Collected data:
[Start of Attachment]
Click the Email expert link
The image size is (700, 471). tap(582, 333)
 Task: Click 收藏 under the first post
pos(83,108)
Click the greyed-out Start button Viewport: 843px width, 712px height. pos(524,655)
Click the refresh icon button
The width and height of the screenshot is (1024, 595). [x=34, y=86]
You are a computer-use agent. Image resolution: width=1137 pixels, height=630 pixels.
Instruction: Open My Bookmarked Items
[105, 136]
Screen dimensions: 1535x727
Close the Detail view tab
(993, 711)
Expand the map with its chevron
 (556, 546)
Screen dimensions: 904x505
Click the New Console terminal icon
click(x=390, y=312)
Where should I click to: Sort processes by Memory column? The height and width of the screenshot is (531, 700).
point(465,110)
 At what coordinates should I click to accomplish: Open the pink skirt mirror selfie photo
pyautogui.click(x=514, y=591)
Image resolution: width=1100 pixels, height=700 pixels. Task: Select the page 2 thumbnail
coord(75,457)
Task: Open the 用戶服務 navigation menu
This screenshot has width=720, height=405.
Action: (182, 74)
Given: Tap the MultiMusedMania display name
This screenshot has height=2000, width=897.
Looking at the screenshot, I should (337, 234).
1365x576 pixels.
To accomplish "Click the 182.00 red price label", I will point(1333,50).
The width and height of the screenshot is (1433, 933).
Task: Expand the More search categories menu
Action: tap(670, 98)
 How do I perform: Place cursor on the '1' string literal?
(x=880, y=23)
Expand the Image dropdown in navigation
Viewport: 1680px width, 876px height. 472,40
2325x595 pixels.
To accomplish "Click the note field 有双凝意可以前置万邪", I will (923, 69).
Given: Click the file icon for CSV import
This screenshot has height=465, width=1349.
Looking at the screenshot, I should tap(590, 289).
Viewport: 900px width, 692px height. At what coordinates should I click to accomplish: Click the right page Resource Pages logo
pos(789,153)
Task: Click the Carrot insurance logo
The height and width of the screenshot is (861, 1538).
[End of Attachment]
Exercise description: Go through the records above and, whenever a line includes the word "dimensions", copy it.

Output:
Screen dimensions: 1535x727
Screen dimensions: 904x505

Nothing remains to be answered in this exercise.